The UN Guidelines for the Long-term Sustainability of Outer Space Activities recognize that “The Earth’s orbital space environment constitutes a finite resource”. Yet, we see limited discussion on how this finite resource is managed and more importantly (given its finite nature) how much of its capacity is currently consumed.
Orbits, by definition common pool resources, face the problem of congestion as they are universally accessible, not excludable, and rivalrous in consumption. Reflecting on Ostrom’s first principle for managing a commons (i.e. defining the boundaries of the CPR and of those authorized to use it) the unprecedented deployment of space objects in Low Earth Orbit (LEO) compels us to raise the question of available capacity within the LEO environment, with developments at certain orbital altitudes requiring particular attention.
Despite notable specificities of orbital environments, the reality of operations is bound by similar limits as other traffic regimes, whereby traffic density has an inherent upper limit that still allows for safe management and coordination. As more and more satellites share orbital environments, it naturally leads to an increase in conjunction warnings, which in turn increases the aggregate risk for collisions, further worsening the risk levels for all actors sharing adjacent orbital environments.
In September 2021 the United Nations Secretary General reported on persistent calls by member states to strengthen the governance of global commons.

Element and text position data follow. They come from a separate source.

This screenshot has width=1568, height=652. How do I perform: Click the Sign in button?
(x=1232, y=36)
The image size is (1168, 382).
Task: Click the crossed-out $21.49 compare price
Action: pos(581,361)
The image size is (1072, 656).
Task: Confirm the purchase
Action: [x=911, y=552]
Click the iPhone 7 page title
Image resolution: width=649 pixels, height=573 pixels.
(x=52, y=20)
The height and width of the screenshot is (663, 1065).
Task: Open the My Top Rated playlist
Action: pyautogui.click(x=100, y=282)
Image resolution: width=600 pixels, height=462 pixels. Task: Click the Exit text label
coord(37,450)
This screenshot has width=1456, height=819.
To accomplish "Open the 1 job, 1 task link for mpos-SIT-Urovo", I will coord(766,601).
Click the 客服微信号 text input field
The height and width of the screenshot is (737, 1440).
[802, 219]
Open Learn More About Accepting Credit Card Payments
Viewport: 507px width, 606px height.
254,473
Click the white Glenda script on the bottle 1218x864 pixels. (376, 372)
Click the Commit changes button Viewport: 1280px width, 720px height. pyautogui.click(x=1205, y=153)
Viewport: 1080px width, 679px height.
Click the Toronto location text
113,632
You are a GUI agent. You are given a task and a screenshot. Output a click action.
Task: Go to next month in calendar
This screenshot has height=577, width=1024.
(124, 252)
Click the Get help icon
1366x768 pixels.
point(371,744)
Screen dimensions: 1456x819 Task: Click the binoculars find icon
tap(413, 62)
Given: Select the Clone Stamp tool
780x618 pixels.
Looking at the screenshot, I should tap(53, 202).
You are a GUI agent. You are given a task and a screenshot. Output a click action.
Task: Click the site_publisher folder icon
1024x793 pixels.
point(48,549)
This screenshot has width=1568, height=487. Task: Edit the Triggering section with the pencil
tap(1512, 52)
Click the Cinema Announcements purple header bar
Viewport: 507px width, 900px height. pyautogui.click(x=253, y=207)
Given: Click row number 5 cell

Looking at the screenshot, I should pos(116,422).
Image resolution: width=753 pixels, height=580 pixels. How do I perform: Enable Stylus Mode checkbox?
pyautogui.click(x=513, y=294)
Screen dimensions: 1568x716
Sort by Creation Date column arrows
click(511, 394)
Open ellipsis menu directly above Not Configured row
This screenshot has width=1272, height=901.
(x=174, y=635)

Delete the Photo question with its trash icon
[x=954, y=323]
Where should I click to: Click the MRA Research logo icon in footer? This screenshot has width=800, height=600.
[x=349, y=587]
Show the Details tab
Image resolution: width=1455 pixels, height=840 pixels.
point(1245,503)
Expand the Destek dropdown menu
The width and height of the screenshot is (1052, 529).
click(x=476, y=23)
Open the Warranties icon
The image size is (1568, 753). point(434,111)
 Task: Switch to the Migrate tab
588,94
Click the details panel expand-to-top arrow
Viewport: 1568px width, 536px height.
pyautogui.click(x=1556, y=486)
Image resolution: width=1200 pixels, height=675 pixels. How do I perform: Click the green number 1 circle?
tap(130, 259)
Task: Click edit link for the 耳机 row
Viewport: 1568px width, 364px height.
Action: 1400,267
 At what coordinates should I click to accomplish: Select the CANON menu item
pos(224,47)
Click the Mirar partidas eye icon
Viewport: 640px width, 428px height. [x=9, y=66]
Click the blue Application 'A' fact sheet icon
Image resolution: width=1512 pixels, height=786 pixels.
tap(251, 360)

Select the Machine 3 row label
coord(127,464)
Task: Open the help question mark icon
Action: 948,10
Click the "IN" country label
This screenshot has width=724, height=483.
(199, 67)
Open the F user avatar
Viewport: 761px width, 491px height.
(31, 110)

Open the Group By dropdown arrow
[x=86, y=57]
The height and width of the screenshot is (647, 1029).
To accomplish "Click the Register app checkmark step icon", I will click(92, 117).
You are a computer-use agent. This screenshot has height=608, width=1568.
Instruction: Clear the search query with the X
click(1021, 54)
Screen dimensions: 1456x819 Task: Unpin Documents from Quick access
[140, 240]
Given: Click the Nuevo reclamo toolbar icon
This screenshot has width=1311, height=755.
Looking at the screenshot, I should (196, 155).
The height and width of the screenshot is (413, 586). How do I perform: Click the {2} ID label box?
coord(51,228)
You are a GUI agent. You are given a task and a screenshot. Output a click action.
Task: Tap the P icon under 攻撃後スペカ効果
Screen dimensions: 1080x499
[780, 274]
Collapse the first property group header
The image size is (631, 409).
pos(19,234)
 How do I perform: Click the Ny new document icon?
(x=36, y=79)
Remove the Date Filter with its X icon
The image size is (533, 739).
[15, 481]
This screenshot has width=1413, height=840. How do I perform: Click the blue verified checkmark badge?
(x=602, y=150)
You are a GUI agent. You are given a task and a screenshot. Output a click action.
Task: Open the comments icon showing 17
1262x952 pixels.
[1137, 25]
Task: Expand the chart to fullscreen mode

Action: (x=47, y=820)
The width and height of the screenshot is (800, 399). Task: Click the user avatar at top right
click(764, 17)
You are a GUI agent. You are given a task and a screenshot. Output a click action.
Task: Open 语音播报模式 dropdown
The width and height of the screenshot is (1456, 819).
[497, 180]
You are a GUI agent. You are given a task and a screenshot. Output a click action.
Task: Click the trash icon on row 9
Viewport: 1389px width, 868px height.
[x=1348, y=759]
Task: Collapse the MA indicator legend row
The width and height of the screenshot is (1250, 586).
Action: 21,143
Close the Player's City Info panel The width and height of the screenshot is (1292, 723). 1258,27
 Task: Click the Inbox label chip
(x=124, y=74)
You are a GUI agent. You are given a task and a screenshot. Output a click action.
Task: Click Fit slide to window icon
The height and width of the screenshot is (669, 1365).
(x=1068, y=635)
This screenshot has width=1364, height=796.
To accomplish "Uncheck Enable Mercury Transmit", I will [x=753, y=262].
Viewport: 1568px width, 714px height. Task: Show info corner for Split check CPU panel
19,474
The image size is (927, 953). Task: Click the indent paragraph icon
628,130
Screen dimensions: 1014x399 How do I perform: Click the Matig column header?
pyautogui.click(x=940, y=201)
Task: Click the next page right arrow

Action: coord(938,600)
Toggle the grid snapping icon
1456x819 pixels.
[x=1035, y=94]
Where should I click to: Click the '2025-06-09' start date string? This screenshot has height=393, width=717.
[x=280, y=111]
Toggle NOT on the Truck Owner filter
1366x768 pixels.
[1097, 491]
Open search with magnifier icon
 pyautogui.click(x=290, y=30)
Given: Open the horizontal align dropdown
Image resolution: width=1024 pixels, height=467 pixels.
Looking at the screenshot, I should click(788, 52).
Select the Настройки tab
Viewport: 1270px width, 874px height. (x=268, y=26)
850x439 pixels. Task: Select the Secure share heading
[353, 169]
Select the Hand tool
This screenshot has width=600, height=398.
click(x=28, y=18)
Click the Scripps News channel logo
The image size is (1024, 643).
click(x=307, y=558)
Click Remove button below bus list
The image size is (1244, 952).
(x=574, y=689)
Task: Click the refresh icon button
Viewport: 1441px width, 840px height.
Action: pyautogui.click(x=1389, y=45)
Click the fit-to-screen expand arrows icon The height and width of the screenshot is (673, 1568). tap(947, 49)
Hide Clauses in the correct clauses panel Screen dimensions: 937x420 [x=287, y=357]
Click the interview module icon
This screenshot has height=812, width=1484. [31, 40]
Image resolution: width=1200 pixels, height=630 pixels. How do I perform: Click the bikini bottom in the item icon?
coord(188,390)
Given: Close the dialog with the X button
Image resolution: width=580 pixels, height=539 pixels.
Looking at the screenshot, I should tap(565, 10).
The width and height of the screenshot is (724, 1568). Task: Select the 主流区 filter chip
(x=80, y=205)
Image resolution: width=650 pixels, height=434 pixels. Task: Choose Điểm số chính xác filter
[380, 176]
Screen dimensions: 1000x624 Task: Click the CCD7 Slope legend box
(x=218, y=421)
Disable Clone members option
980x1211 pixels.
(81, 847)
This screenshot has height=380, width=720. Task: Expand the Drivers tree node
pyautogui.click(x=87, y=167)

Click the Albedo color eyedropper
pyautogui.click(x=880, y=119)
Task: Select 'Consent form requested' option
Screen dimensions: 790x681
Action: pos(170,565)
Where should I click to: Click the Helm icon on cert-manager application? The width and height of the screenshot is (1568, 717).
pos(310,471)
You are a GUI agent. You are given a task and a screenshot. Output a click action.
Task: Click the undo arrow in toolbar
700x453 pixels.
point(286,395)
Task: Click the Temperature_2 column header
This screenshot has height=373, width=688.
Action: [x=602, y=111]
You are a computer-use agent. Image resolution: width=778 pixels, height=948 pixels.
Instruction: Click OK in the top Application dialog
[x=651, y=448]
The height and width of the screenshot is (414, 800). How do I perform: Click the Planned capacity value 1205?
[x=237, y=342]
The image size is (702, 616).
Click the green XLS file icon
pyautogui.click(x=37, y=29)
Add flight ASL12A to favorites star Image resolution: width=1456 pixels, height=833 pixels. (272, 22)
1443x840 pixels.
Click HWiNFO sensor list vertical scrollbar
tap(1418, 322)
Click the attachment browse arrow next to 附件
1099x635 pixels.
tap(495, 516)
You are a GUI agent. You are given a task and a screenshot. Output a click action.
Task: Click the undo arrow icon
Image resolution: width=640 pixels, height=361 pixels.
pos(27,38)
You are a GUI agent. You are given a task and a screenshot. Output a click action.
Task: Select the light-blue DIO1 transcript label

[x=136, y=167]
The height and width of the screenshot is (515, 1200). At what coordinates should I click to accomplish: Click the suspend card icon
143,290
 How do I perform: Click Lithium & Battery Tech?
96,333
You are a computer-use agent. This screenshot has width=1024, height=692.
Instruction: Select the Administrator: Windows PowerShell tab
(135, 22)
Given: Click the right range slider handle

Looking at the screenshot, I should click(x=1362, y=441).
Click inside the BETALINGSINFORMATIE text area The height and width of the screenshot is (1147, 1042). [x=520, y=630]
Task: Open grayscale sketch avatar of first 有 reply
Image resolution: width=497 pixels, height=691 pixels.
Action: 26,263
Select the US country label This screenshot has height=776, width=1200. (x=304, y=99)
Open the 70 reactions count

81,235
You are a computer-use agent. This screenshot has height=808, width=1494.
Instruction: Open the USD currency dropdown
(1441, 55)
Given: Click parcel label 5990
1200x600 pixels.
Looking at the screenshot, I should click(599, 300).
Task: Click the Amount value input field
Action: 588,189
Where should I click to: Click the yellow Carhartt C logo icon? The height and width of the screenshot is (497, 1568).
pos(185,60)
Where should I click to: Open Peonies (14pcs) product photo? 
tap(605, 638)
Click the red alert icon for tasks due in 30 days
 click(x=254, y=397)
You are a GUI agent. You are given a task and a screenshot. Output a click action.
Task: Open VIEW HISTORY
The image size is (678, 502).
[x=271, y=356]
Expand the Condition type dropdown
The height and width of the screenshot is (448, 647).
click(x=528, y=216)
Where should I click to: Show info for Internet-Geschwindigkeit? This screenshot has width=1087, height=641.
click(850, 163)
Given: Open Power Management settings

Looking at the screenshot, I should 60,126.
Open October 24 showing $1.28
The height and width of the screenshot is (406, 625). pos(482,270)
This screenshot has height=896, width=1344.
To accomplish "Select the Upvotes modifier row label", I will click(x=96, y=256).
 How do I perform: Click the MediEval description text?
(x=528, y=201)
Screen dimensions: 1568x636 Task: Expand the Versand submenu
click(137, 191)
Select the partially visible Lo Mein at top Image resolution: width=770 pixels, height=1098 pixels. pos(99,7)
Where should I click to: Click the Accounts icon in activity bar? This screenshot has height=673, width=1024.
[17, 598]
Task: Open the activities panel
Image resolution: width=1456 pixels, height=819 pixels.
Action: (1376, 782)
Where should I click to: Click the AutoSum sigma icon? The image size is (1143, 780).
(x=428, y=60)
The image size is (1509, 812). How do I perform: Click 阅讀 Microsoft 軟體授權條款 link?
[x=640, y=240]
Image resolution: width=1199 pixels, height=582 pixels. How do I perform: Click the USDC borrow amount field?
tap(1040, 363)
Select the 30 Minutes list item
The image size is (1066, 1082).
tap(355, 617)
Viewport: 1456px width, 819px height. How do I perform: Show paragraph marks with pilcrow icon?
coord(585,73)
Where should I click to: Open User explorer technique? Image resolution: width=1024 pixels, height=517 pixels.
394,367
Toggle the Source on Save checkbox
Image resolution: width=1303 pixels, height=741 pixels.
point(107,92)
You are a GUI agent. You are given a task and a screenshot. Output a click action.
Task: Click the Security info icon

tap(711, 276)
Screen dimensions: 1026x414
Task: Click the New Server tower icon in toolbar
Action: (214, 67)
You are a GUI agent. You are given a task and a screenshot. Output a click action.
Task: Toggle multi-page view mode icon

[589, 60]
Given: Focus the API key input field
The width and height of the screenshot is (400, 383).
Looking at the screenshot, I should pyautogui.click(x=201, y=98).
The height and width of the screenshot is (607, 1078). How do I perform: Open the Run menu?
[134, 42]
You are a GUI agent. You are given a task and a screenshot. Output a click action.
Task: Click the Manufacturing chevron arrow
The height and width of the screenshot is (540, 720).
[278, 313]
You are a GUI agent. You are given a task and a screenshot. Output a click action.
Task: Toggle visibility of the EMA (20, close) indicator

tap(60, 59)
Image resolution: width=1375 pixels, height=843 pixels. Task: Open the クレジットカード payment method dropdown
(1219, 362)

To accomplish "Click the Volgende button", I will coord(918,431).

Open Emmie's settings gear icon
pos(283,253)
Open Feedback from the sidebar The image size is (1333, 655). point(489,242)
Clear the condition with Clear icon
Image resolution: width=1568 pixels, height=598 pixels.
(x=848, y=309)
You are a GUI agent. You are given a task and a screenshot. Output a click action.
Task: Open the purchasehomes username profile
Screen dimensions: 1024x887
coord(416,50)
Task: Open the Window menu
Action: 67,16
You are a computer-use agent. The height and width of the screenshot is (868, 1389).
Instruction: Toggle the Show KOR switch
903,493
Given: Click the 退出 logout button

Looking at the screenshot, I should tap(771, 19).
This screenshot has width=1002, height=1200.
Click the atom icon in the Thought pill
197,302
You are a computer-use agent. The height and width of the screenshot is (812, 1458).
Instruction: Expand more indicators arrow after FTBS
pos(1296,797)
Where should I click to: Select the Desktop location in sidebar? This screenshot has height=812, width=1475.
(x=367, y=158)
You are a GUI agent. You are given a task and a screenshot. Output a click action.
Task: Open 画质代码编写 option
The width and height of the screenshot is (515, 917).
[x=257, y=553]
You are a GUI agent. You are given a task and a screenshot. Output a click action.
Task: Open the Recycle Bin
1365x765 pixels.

If there is indeed political will for ensuring that the Earth’s orbital environment remains safe and sustainable, we must avoid a situation where the orbital environment would be either destroyed or monopolized by a few actors.
To ensure sustainability, we don’t necessarily need better (or more) data as often suggested – while crucial for the initial identification of phenomena, data itself does not compel individual actors to utilize the resource in line with Pareto optimal.
A quantitative metric focused on the available and consumed capacity in the Earth’s orbital environment, would allow us to contextualize the data and comprehend the extent to which our behaviour in this environment is (or isn’t) sustainable. Developing and agreeing on shared metrics represents a crucial enabler for setting up institutions or mechanisms to foster cooperative behaviour – a precondition for the long-term survival of any common pool resource.